Keras Dense Layer: How to Use It Correctly

In this article, we'll look at the Dense Layer in Keras so that you can build a thorough understanding that will be vital when building custom models in Keras.
Created on April 28|Last edited on May 22
The Dense layer in Keras is a good old, fully/densely-connected neural network. There's nothing more to it! However, understanding it thoroughly will go a long way while building custom models in Keras.
In this article, we'll explore what the dense layer is and how it works in practice so that you have everything you need.
Here's what we'll be covering:

Table of Contents



What Are Dense Layers?

In machine learning, a fully connected layer connects every input feature to every neuron in that layer. A dense layer is mostly used as the penultimate layer after a feature extraction block (convolution, encoder or decoder, etc.), output layer (final layer), and to project a vector of dimension d0 to a new dimension d1.
Let's consider a 1D input feature:
This input is processed using a fully connected layer with 4 neurons (we will ignore the linearity and bias for simplicity). How many connections do we get - 3 * 4 = 12, i.e., every value in the 1D feature space is multiplied by 4 weight vectors (represented by color lines), as shown in the figure below.
Fig1: A fully connected neural network.

Show me code

We'll use Keras to implement the fully connected neural network shown in Figure 1. The Dense layer can be used to achieve this, as shown below:
import tensorflow as tf
from tensorflow.keras import layers

# Let's create a random input feature shape with batch_size of 1.
inputs = tf.random.uniform(shape=(1,3)) # (batch_size, num_features)

# Initialize a fully connected layer (we will not be using bias for simplicity).
dense_layer = layers.Dense(unit=4, use_bias=False)

# What should we expect as output?
print(dense_layer(inputs))
>>> tf.Tensor([[-0.07313907 0.31886736 -0.83136106 0.47411117]], shape=(1, 4), dtype=float32)
For an input of shape (1,3), you get an output of shape (1,4) since four neurons are in the fully connected layer. In Fig 1, 12 lines are drawn representing the weights. Let's inspect the initialized weights for our fully connected layer:
print(dense_layer.weights)
>>> [<tf.Variable 'dense_1/kernel:0' shape=(3, 4) dtype=float32, numpy=
array([[-0.18026423, 0.8457761 , 0.20618927, 0.34542954],
[-0.68638337, -0.09881872, -0.891773 , 0.7983763 ],
[ 0.84850013, -0.5968083 , -0.522443 , -0.62690055]],
dtype=float32)>]
As expected, it is a matrix of shape (3, 4) (3*4 = 12) .
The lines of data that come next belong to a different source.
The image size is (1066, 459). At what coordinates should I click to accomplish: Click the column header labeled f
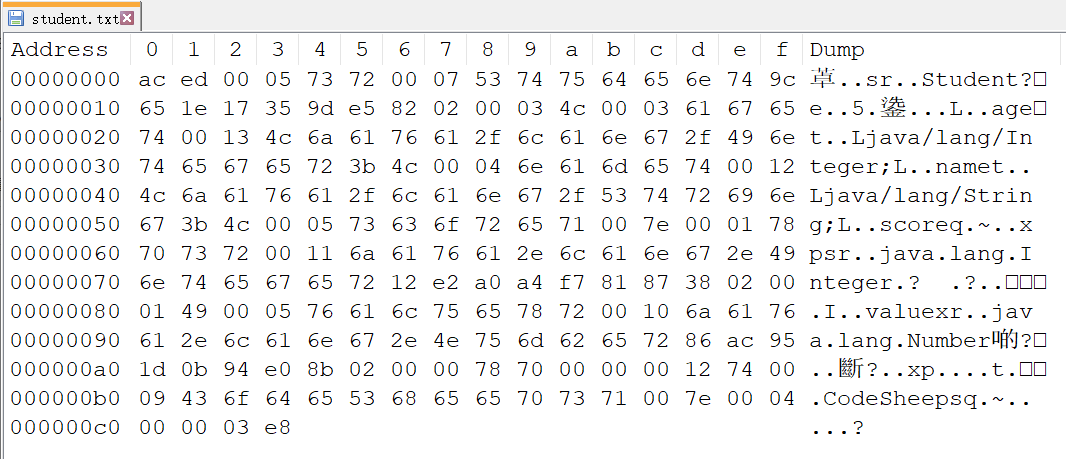[x=781, y=50]
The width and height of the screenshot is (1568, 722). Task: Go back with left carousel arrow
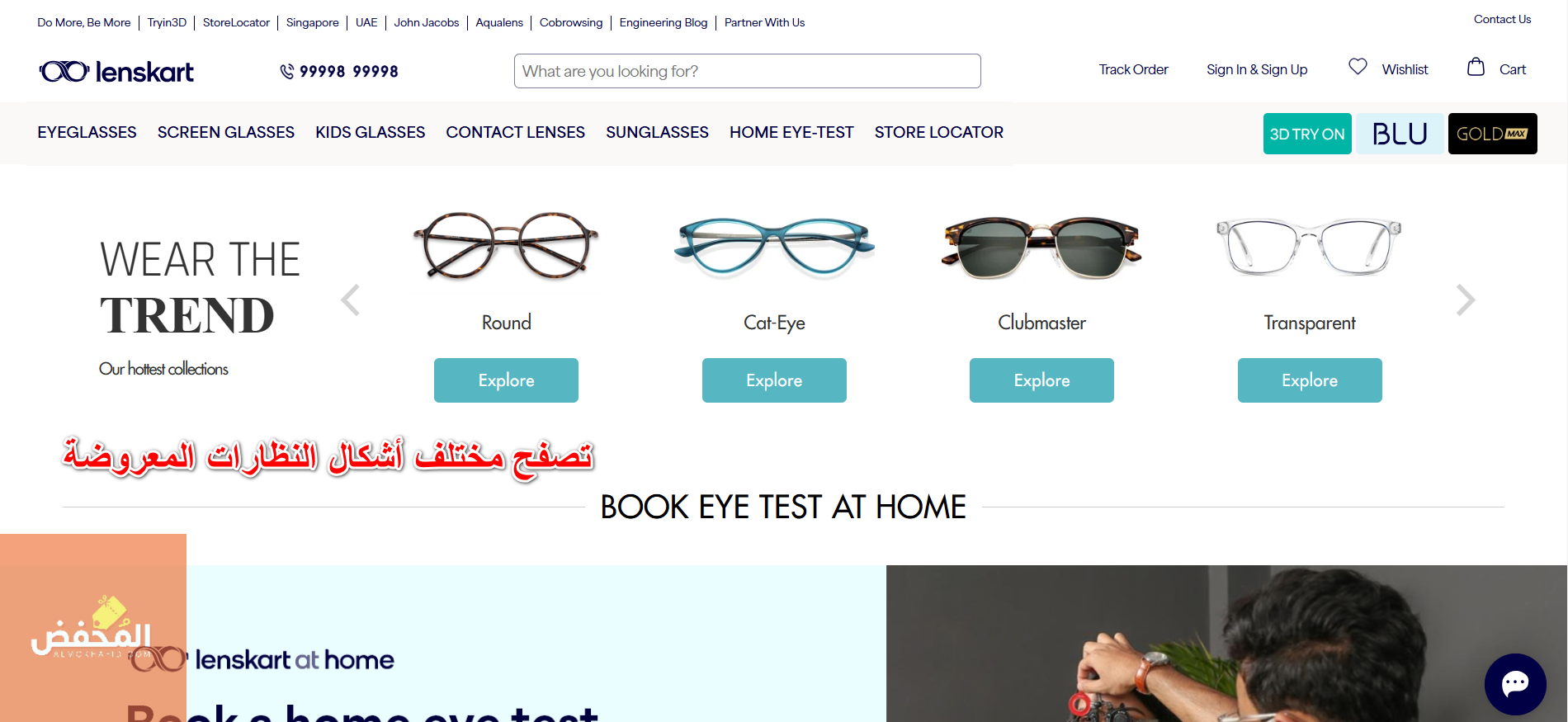point(351,300)
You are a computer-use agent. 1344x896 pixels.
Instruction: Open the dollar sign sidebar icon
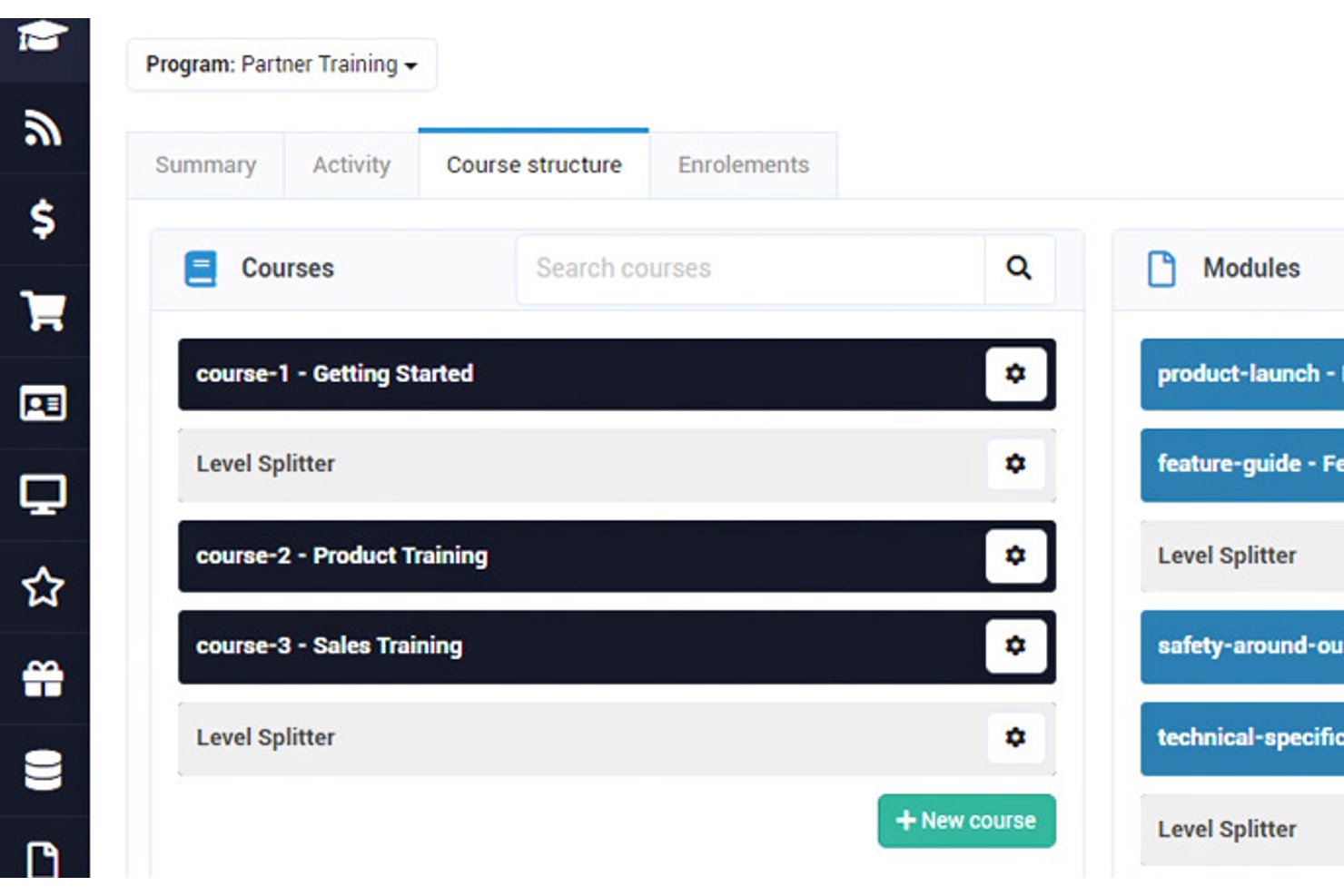(x=43, y=219)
How About An N-Dimensional Input?

Now let's suppose we have an input of shape (time/num_frame/arbitrary_feature, features). This input can be a sequence (time series or video) or an arbitrary feature space. Depending on the use case, you can pass (or process) this input through a fully connected layer in multiple ways. Let's consider a few before we go down the rabbit hole.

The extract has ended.